Conforme destacado acima, embora portadora do vírus HIV e outras comorbidades, a autora
encontra-se assintomática e com a carga viral indetectável, ou seja, não desenvolveu AIDS, de
modo que, vivendo em uma região economicamente importante do Estado mais desenvolvido
do país, possuindo curso superior completo e estando apta para o desempenho de sua
atividade profissional habitual e diversas outras que não impliquem risco de contaminação, é
perfeitamente possível o convívio social e profissional livre de quaisquer estigmas e
preconceitos, sem que seus pares sequer precisem ter conhecimento da sua condição de
soropositivo. Cumpre-me destacar, nesse ponto, o artigo 2º da Portaria nº 1.246/2010 do
Ministério do Trabalho e Emprego, que assim estabelece: “Não será permitida, de forma direta
ou indireta, nos exames médicos por ocasião da admissão, mudança de função, avaliação
periódica, retorno, demissão ou outros ligados à relação de emprego, a testagem do trabalhador
quanto ao HIV”.
Posto isso, concluo que o exame fático-probatório dos autos por meio de uma análise ampla e
profunda das condições clínicas, pessoais, sociais, econômicas e culturais, em conformidade
com a Súmula nº 78 da TNU, revela a aptidão e capacidade da autora para o trabalho, de modo
que não tem direito à concessão dos benefícios previdenciários reclamados nesta ação (
aposentadoria por invalidez ou auxílio-doença).

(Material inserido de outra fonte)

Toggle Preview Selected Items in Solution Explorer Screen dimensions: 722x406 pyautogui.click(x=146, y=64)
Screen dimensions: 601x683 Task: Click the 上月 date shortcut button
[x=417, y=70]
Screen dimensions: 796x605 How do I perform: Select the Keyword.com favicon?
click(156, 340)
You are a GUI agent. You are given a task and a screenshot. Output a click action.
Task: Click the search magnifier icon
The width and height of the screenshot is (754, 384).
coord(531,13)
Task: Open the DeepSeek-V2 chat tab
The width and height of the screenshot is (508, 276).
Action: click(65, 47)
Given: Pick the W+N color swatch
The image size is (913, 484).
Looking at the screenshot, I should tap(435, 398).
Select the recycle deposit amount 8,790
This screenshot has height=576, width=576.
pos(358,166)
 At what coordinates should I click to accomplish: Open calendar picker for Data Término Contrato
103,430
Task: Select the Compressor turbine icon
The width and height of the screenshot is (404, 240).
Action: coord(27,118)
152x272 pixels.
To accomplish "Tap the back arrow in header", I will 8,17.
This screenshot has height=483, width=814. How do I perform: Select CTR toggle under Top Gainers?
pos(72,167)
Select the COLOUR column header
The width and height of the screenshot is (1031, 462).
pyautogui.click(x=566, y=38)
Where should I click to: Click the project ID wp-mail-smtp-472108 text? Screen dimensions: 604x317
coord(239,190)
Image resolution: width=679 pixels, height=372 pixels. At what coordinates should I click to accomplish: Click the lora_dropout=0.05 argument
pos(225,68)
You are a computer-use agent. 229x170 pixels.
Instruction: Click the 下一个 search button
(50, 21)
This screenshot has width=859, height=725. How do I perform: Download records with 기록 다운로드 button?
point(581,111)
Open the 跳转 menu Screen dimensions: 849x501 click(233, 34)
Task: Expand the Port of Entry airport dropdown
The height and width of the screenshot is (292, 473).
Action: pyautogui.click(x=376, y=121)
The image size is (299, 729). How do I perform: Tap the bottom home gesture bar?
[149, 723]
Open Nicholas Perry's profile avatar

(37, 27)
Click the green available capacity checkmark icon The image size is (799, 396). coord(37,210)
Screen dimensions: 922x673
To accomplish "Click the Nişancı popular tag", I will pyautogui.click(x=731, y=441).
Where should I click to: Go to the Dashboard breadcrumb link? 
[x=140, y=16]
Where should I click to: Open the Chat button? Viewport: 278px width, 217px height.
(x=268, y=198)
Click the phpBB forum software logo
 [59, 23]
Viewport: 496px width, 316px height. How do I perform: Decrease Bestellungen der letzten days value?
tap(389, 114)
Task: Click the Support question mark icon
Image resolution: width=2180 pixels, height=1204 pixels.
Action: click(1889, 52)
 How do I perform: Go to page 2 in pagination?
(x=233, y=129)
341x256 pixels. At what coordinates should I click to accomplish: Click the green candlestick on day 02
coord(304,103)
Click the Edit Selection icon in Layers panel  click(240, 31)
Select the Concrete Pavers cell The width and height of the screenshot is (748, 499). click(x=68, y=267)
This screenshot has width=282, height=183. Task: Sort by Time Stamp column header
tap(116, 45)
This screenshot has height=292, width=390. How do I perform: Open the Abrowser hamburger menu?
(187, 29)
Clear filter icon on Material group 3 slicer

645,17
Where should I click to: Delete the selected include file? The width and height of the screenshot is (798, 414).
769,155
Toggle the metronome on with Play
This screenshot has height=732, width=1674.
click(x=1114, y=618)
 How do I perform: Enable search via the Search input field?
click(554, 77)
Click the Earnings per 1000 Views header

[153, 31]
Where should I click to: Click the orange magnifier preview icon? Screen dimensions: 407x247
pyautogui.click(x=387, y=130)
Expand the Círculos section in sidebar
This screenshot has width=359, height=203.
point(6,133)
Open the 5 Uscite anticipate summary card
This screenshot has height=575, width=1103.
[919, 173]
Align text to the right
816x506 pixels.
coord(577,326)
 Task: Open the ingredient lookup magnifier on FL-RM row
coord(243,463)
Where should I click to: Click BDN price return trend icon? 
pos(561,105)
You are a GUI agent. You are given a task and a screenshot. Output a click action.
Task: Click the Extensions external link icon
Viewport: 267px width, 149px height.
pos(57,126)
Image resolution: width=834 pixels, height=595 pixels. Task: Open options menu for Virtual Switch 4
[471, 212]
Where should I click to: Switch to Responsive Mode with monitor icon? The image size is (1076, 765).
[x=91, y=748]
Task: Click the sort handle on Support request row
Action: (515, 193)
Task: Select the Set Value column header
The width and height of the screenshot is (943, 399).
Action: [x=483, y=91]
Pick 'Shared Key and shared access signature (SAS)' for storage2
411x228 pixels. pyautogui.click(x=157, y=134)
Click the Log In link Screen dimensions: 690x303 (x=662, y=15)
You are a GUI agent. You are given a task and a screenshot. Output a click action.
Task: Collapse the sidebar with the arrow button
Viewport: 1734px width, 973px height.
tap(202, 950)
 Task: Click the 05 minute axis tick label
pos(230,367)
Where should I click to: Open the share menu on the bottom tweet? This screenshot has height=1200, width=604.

É verdade que a Lei nº 13.847, de 19 de junho de 2019, que entrou em vigor na data de sua
publicação, deu nova redação ao § 5º do supracitado artigo 43 da Lei nº 8.213/1991,
estabelecendo que “a pessoa com HIV/aids é dispensada da avaliação referida no § 4º desde
artigo”. Ocorre que referido dispositivo legal aplica-se exclusivamente aos segurados
aposentados por invalidez, não se estendendo ao auxílio por incapacidade temporária, que é o
objeto da presente ação.
A controvérsia relativa ao restabelecimento da aposentadoria por invalidez NB 32/527.806.759-
0, cessada administrativamente em 19.10.2019, é objeto do processo nº 5006309-
24.2018.4.03.6103, e não pode ser tratada nestes autos sob pena de litispendência.
Tampouco é possível aplicar ao presente caso dispositivos legais inerentes aos servidores
públicos, eis que regidos por Regime Próprio de Previdência Social, que possui regramento
distinto e que não se confunde com o Regime Geral de Previdência Social, inclusive quanto aos
percentuais e limites de contribuição.
Ante todo o exposto, NEGO PROVIMENTO AO RECURSO DA PARTE AUTORA e mantenho
integralmente a sentença recorrida.
Condeno a parte autora, na condição de recorrente vencido, ao pagamento de honorários
advocatícios no percentual de 10% do valor atualizado da causa, nos termos do artigo 55,
“caput”, segunda parte, da Lei nº 9.099/1995, combinado com o artigo 1º da Lei nº 10.259/2001.
No entanto, na hipótese de ser beneficiário(a) da justiça gratuita, as obrigações decorrentes de
sua sucumbência ficarão sob condição suspensiva de exigibilidade e somente poderão ser
executadas se, nos 5 (cinco) anos subsequentes ao trânsito em julgado, o credor demonstrar
que deixou de existir a situação de insuficiência de recursos que justificou a concessão de
gratuidade, a teor do disposto no artigo 98, § 3º do Código de Processo Civil de 2015.
É o voto.
E M E N T A
Dispensada a ementa por interpretação extensiva do artigo 46 da Lei nº 9.099/95, segunda
parte. ACÓRDÃO
Vistos e relatados estes autos em que são partes as acima indicadas, a Oitava Turma, por
unanimidade, decidiu negar provimento ao recurso da parte autora, nos termos do relatório e
voto que ficam fazendo parte integrante do presente julgado.